* The data:
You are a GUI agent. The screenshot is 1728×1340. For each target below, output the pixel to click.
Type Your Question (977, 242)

==

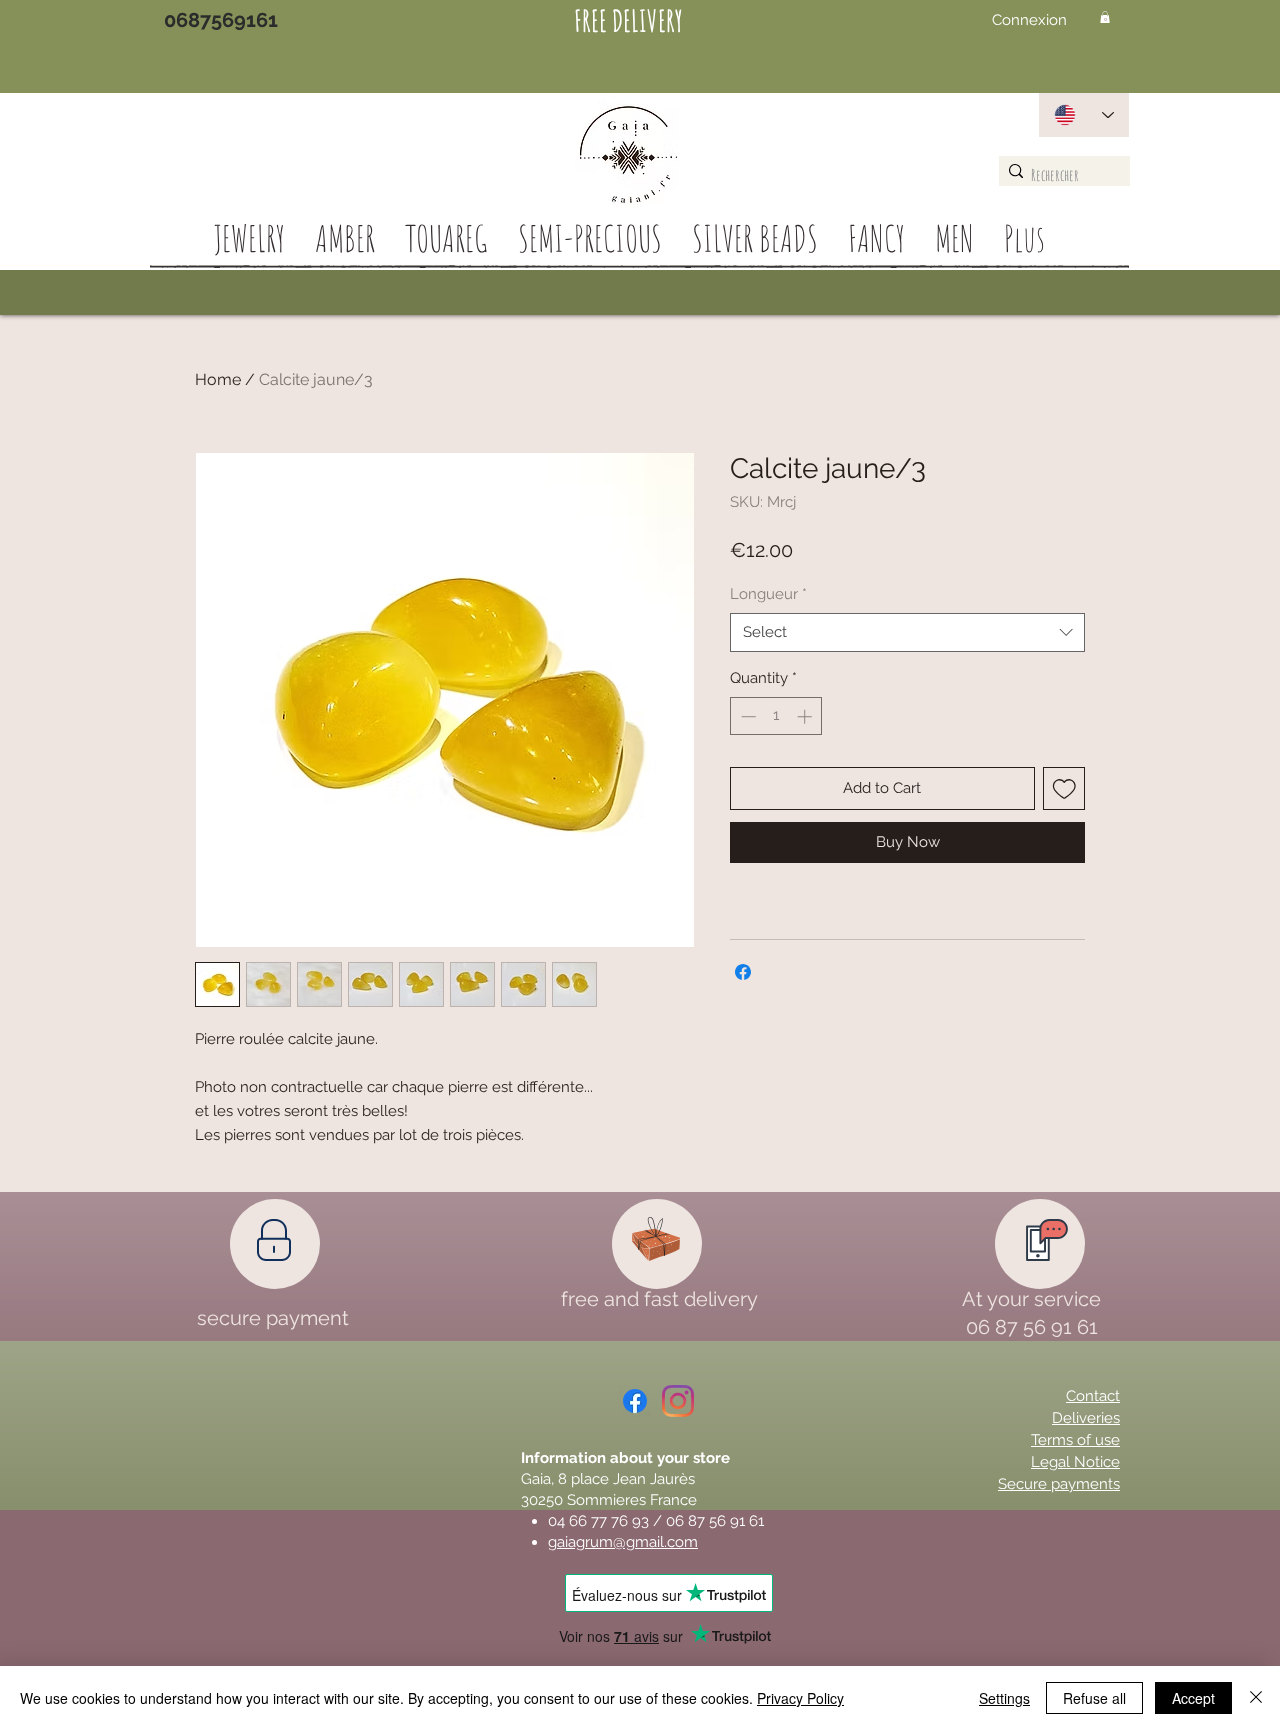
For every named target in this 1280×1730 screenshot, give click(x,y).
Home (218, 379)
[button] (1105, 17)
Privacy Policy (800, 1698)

...

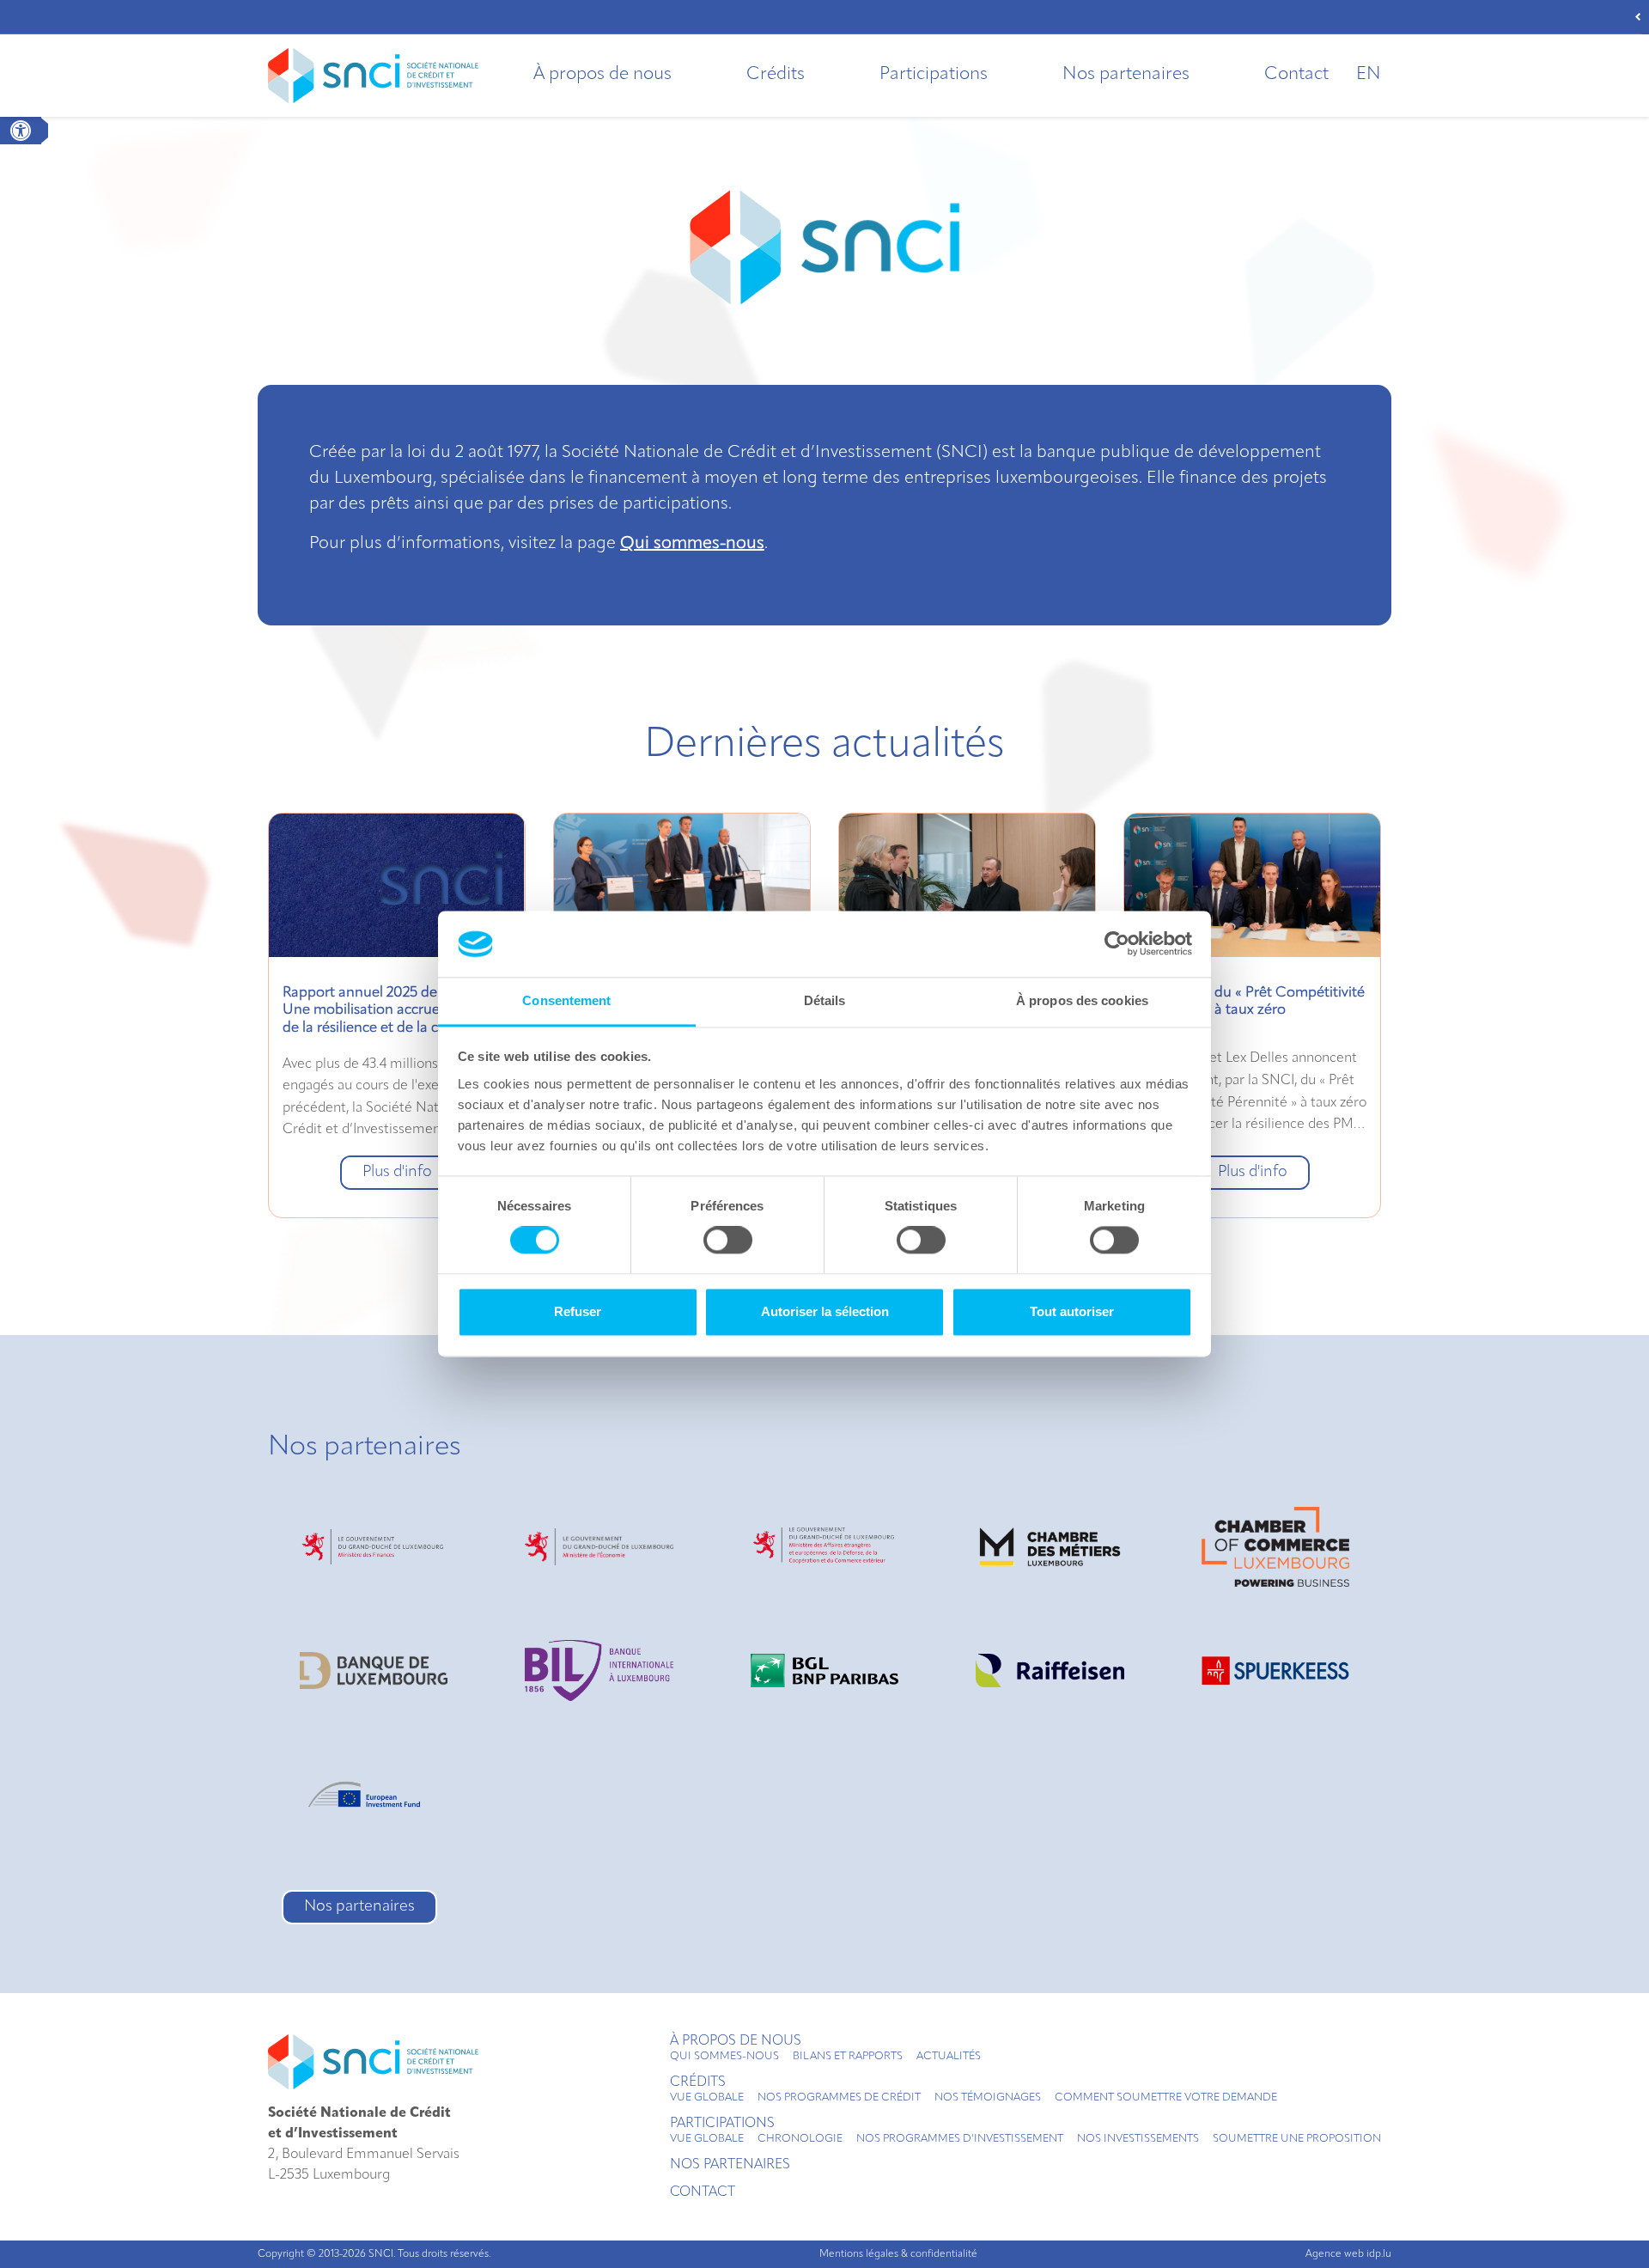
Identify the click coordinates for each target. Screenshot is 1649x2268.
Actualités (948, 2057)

* What to do:
Line count for "each": report how many lines in the data above include it, with no other words.

* Completed task:
2